- [Stored entries]:
━━━━━━━━

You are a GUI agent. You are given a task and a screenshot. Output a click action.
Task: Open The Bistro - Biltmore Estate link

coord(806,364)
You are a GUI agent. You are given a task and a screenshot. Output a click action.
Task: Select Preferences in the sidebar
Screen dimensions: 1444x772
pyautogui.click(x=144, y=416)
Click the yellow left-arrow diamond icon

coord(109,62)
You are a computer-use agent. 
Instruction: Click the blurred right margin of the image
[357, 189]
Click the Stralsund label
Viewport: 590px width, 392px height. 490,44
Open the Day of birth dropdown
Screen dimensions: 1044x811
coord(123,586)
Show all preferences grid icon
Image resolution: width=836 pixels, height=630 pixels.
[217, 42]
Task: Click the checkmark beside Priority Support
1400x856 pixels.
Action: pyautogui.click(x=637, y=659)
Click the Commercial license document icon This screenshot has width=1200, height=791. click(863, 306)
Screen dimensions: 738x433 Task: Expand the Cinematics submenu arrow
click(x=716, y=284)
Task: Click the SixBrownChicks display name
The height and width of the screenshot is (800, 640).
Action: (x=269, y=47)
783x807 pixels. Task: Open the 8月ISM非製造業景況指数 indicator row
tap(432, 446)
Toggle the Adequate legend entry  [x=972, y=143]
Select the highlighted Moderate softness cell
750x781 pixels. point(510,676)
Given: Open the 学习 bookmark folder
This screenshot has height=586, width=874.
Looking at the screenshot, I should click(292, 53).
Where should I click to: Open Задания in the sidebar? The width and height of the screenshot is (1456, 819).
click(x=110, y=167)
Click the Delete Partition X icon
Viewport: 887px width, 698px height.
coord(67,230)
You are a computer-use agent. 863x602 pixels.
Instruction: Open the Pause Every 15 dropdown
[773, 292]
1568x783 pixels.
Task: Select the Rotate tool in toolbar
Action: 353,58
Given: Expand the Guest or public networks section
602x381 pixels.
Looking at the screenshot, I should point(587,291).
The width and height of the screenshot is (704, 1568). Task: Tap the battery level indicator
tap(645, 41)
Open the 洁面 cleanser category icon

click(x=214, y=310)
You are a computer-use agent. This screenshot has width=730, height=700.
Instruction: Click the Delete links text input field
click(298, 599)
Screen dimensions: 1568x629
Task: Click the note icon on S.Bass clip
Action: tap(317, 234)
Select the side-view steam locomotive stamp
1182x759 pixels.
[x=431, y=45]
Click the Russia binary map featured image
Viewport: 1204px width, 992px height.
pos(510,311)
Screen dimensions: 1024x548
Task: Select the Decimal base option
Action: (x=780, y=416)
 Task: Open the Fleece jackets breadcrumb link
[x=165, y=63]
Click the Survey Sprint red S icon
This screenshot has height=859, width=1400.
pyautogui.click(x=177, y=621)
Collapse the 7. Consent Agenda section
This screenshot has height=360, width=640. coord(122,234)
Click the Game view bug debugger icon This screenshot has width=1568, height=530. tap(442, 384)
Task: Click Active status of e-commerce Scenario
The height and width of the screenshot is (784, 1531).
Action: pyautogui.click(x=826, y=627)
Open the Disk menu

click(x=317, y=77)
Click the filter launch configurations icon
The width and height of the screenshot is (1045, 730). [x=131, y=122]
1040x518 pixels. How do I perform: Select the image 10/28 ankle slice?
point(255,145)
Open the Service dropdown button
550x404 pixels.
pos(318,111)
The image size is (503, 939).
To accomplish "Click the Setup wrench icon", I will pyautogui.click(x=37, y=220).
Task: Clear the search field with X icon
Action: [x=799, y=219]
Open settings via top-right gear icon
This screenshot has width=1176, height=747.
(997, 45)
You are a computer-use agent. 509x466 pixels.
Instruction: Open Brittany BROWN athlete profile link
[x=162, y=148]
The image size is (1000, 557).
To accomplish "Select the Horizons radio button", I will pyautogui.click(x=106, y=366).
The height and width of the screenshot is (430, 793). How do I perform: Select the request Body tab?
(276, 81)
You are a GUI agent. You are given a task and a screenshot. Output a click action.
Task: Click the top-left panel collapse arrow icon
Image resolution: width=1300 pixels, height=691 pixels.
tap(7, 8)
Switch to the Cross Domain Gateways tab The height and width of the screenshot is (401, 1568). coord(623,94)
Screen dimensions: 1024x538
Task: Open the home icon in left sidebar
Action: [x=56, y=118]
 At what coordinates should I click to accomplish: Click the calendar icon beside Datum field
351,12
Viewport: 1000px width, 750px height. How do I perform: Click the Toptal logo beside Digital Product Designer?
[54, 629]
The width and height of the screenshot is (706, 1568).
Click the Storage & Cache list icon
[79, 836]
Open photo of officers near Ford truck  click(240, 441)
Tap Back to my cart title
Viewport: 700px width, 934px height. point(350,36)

━━━━━━━━

- [ACTIVITY]: Reproduce each line of the records in which the word "size" appears.

- [OUTPUT OF THE EXERCISE]:
The image size is (503, 939).
The image size is (1000, 557).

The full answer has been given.